Imagine the Addicks facing off against one of the top international teams in world football and claiming a convincing victory.
Nowadays, seeing a club side face off against a national team is often restricted to a living room and a games console.
85 years ago today, however - and long before the invention of the PlayStation and the Xbox - it became a reality for Jimmy Seed’s Charlton as they came up against France in Paris on April 11th, 1937.
The exhibition match came about after Italy - under orders from fascist leader Benito Mussolini - had withdrawn as France’s opponents for the originally-scheduled fixture, and Jimmy Seed’s men duly stepped in as a late replacement.
The Addicks would go on to win 5-2 in front of a crowd of 40,000 in the French capital.

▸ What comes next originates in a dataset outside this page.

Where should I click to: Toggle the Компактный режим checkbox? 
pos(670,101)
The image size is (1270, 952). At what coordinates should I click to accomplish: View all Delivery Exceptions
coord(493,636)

The match fell just a day after Charlton had beaten Huddersfield Town at The Valley but they showed no fatigue whatsoever. Harold Hobbis added to a brace each from George Tadman and Don Welsh to cancel out the international might of ‘Les Bleus’ who netted consolation strikes courtesy of RC Paris striker Émile Veinante and another via a player named Fructuoso.
A report in the French newspaper Le Petit Dauphinois explained how it was a “marvellous performance from Charlton” who ran their opponents rugged before finishing off the tired Frenchman late on.